The platform will allow banks and investors to exchange deal information, order requests and final allocations electronically. It is backed by nine major banks, including Citi, Deutsche Bank, Goldman Sachs and JP Morgan.

Some bank sources make no bones about their desire to cut IHS out of the deal. “Why would we outsource something like this, which is fundamental to our business, when we can do it ourselves?” asks a syndicate head at a second bank that is backing DirectBooks.

A hill to climb

The question is whether the primary debt markets are large and diverse enough to accommodate a number of platforms. Alongside IHS’s Ipreo and DirectBooks, Bloomberg has also developed tools for banks and investors to share, monitor and analyse new issue deals. Liquidnet also entered the fray in August, announcing a product intended to streamline electronic information exchanges between the buy and sell sides.

DirectBooks’ Kerschner says there is room in the market for multiple platforms. “We weren’t created to be a Bloomberg killer or an Ipreo killer,” he says.

For now, DirectBooks is targeting only a piece of the issuance process and is not competing with other parts of IHS’s business, such as providing book-building software to banks.

IHS’s Douglas sees the firm’s products as interoperable to a certain extent with other products—for instance, IssueNet can facilitate the issuance process even if buy-to-sell-side communications happen outside IHS Markit platforms. “We’re open, we’re interoperable,” he says. “We allow people to come in and connect to us, and the community really has enjoyed the benefits that they get from that.”

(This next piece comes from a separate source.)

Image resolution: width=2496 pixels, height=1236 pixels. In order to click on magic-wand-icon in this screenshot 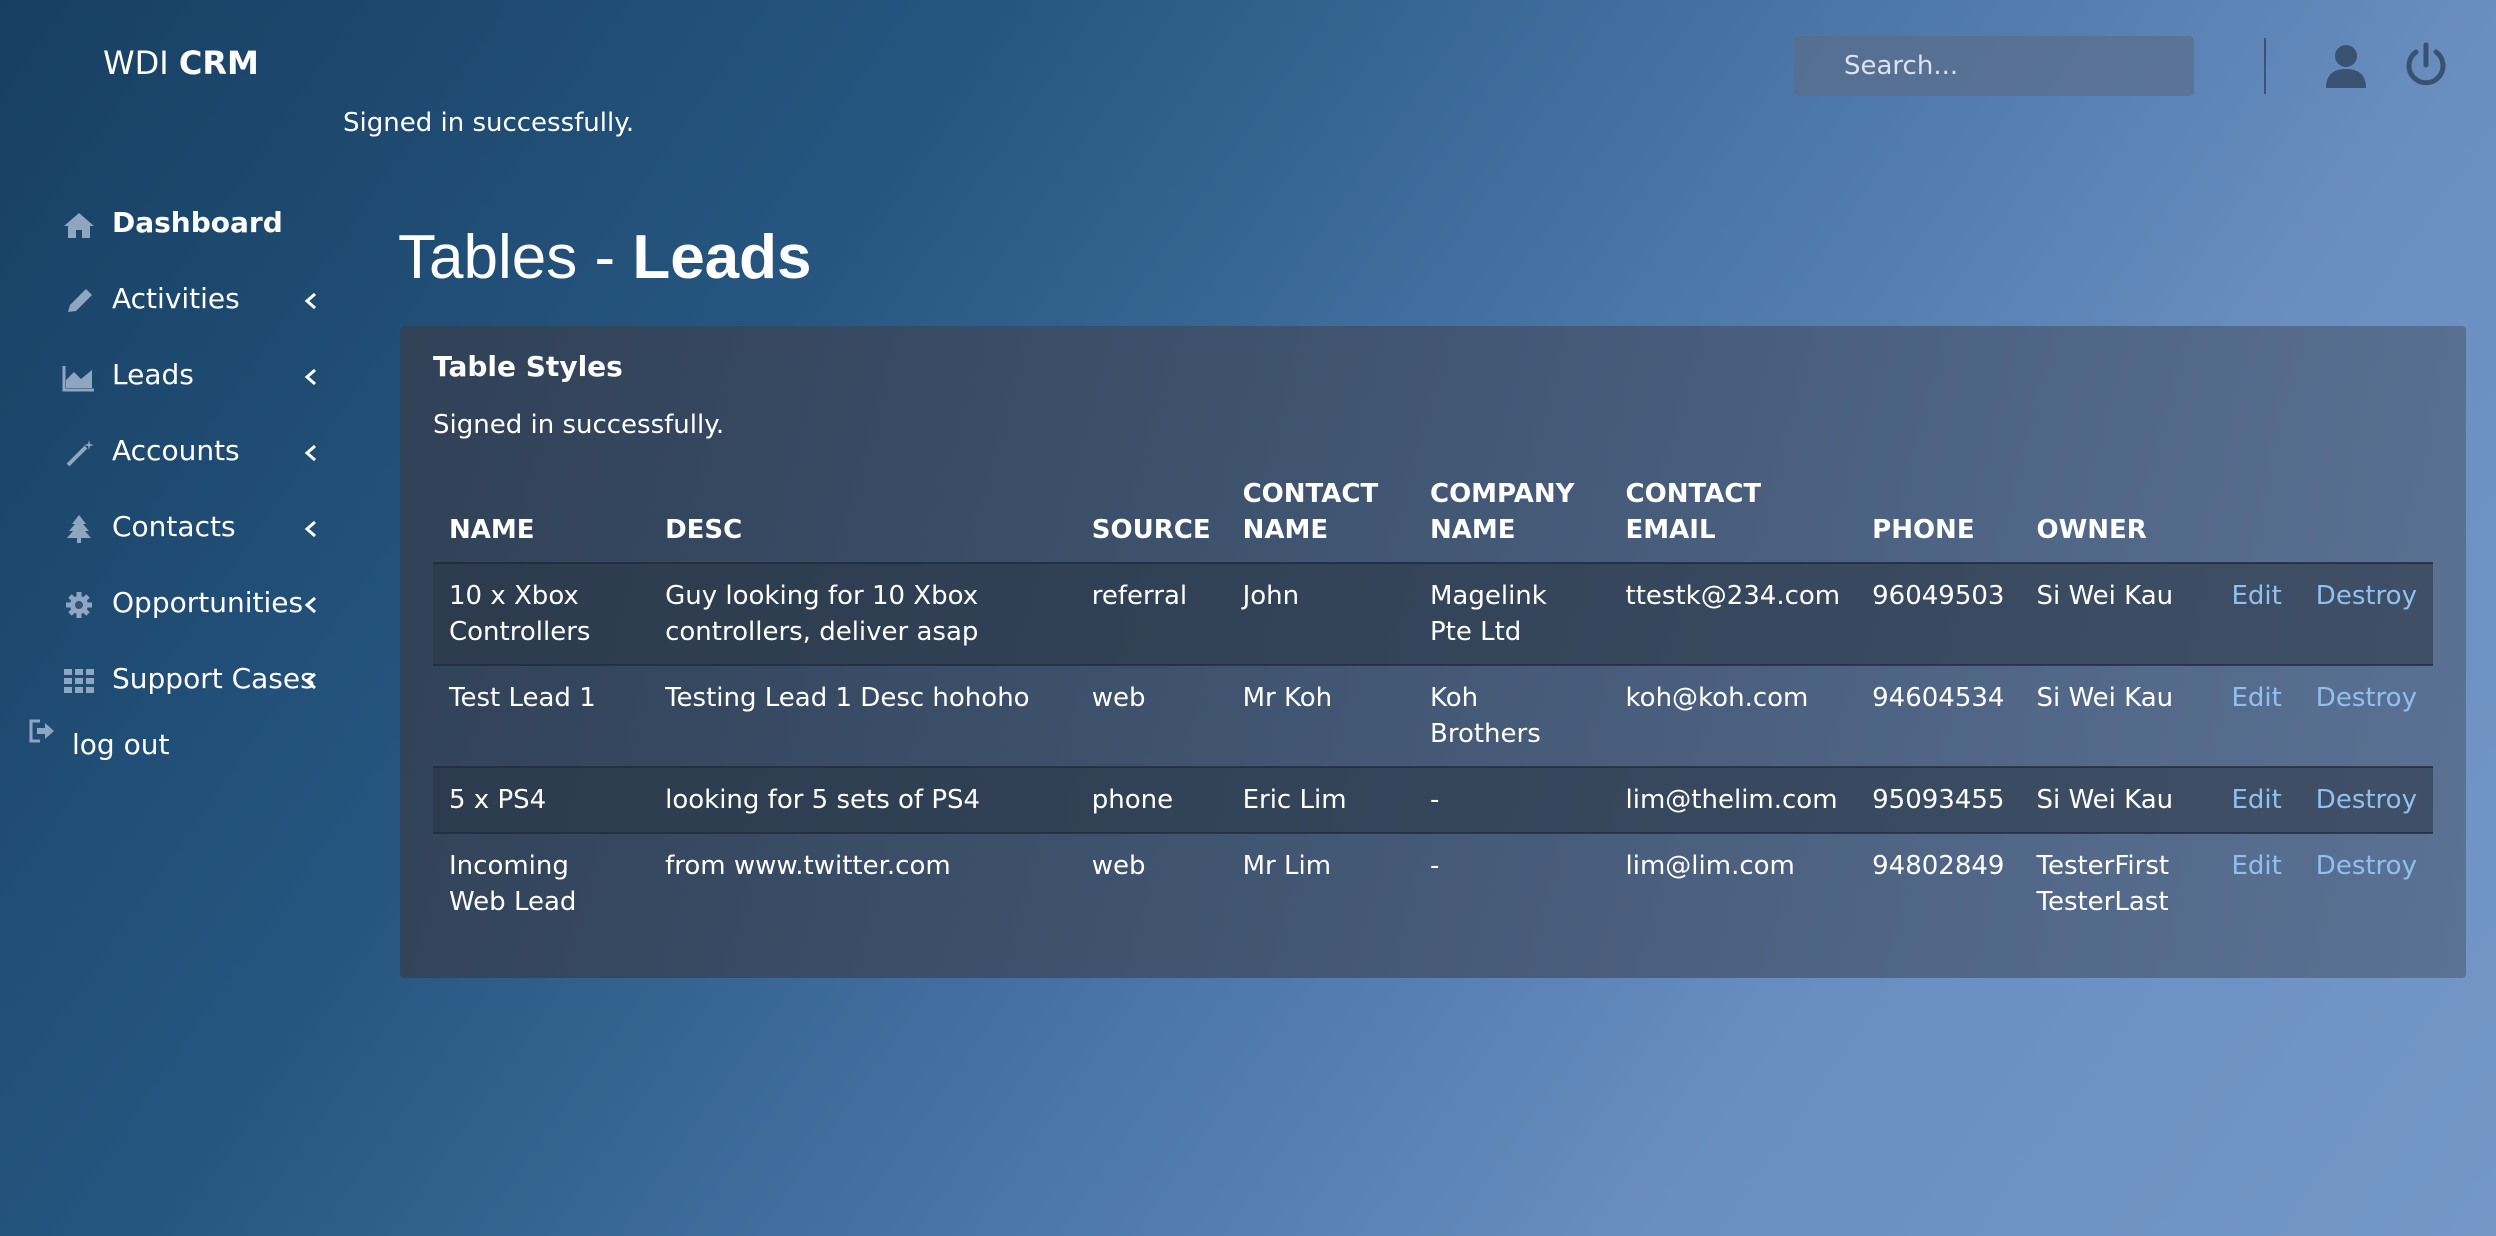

We could see a European solution and potentially a different US solution. That could be one way forward
Carl James, Pictet Asset Management

Still, the backing from banks puts DirectBooks in a strong position. “There’s clearly an advantage of having a large number of banks on the platform who account for a significant amount of the new issue product,” says a capital markets head at a third bank in the consortium. “One of the real benefits of the platform is that you’ll be able to have a significant chunk of the new issue volume coming through that platform.”

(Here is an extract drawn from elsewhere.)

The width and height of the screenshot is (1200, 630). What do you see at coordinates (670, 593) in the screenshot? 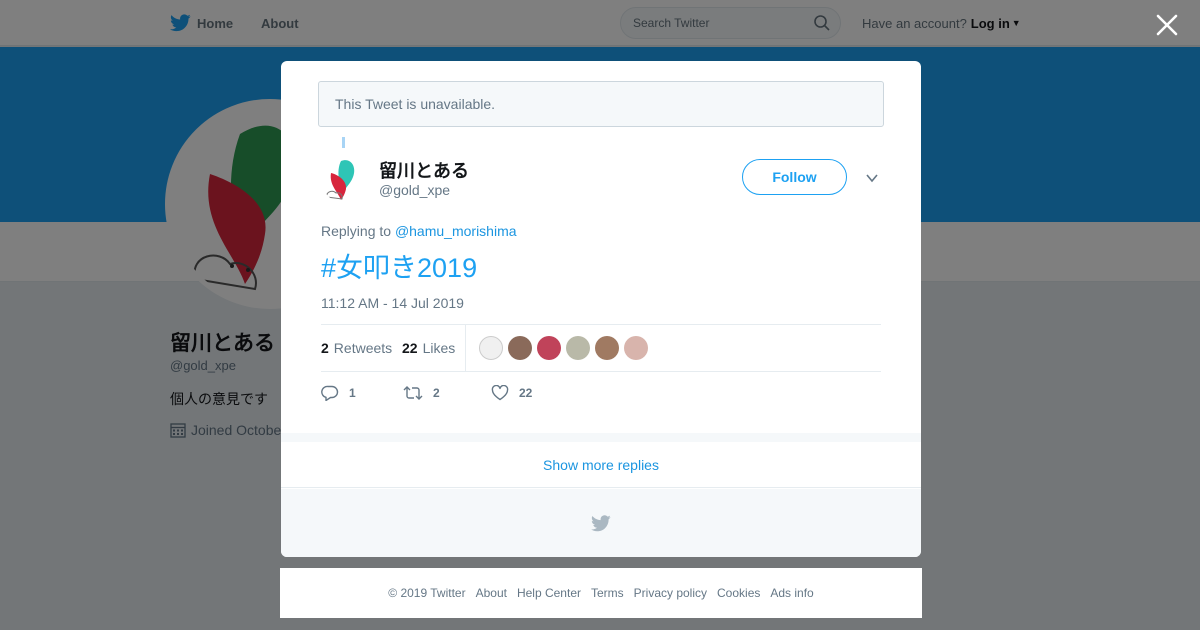
I see `footer-privacy-link: Privacy policy` at bounding box center [670, 593].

That leaves Investor Access and others with a big hill to climb, at least in the US. “Whomever brings a solution ultimately has to get enough banks on board, and unless they get that small group of dominant issuing banks on board, it just won't go anywhere. We could see a European solution and potentially a different US solution. That could be one way forward,” says Pictet’s James.

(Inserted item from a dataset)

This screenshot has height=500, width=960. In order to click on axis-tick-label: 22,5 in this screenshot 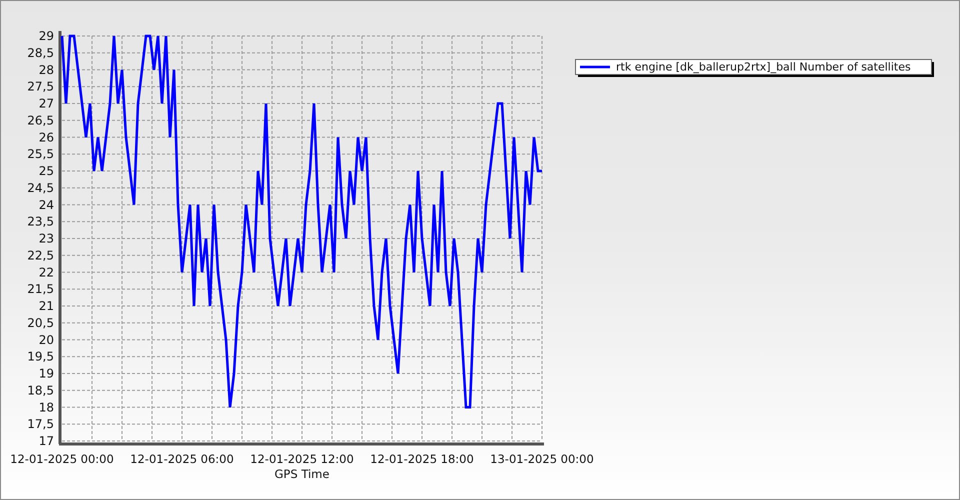, I will do `click(40, 255)`.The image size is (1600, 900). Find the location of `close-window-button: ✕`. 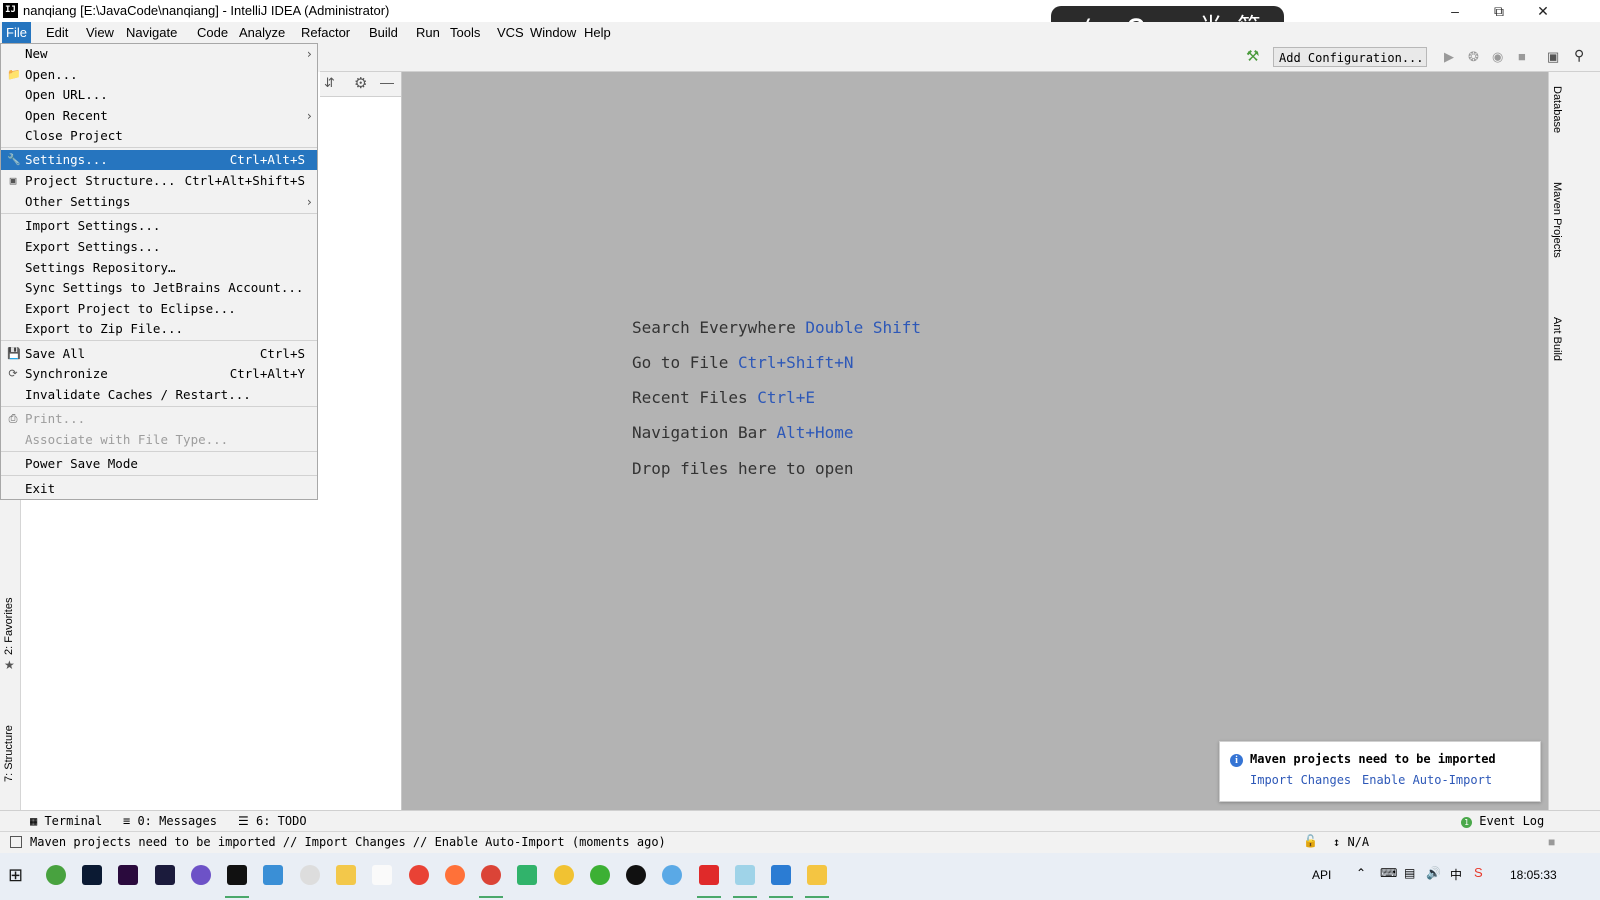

Others worry that if the platforms split the market, it could inhibit it from converging on a standard. “For us, the risk is as usual ending up with too much fragmentation. I'm not sure whether it will be better to have an industry utility or a product that is the outcome of a number of competing platforms,” says Minieri.

“We hope that eventually we will not be forced to connect to another 20 platforms,” he adds. “We like to think that in the future there will be one single industry utility where you can develop a single connectivity.”

UBS’s Peter anticipates some kind of middle ground between a fragmented market where participants have to pay fees to multiple vendors and a consolidated one where risk is overly concentrated.

“I do think going forward, we will see much more plug and play and the ability of multiple vendor providers and service providers to work more or less together, and the banks can pick and choose the technical environment they work with,” he says.